AI agents – but with a plan
AI agents were the number one topic in Munich – no surprise there. What was surprising, though, was the maturity of the conversation. Nobody’s asking whether AI agents make sense anymore. The question is: how do you deploy them without making a mess?
And here the ecosystem theme comes back again. Companies that take this seriously aren’t dropping a single agent into a single department. They’re thinking about the whole picture: who will use it, where the data comes from, how it connects to what’s already in place. A year ago, these conversations were practically non-existent.
“What struck me most was that conversations with clients in Munich didn’t start with ‘does AI pay off’ – they started with ‘how do we do this right’. That’s a real shift compared to what I was hearing just six months ago.” – Piotr Bizukojc, Account Executive at Sii Poland

The best conversations happened over coffee
The talks were good, but the real value of the conference was in the hallways.
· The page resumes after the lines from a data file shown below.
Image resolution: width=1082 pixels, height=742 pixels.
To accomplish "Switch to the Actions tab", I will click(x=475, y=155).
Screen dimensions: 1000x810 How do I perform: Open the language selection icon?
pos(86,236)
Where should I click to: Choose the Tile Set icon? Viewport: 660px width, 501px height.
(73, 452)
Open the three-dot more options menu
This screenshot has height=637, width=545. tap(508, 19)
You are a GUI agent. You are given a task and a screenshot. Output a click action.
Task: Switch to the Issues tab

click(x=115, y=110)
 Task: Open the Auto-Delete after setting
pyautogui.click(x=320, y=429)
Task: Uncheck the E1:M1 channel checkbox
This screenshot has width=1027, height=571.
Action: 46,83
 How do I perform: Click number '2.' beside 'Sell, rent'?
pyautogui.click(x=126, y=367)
That’s where, between sessions, the conversations happened that left the most to think about.
There was a lot of discussion about the future of work in an AI world – not driven by fear, but by a genuine search for a new division of roles between people and machines. Another hot topic was how do you measure the real gains from AI in software development? How much does it actually speed up teams? Which metrics are meaningful and which are just noise? Sii Poland team deals with these questions daily.
But what surprised our team the most was the most unexpected topics. Someone talked about using AI to optimize battery production for electric vehicles. Someone else – about building train schedules, where the system has to juggle thousands of variables at once. That’s exactly the kind of conversations that broaden perspective and show what’s possible in the world of AI.
See you in Munich next year!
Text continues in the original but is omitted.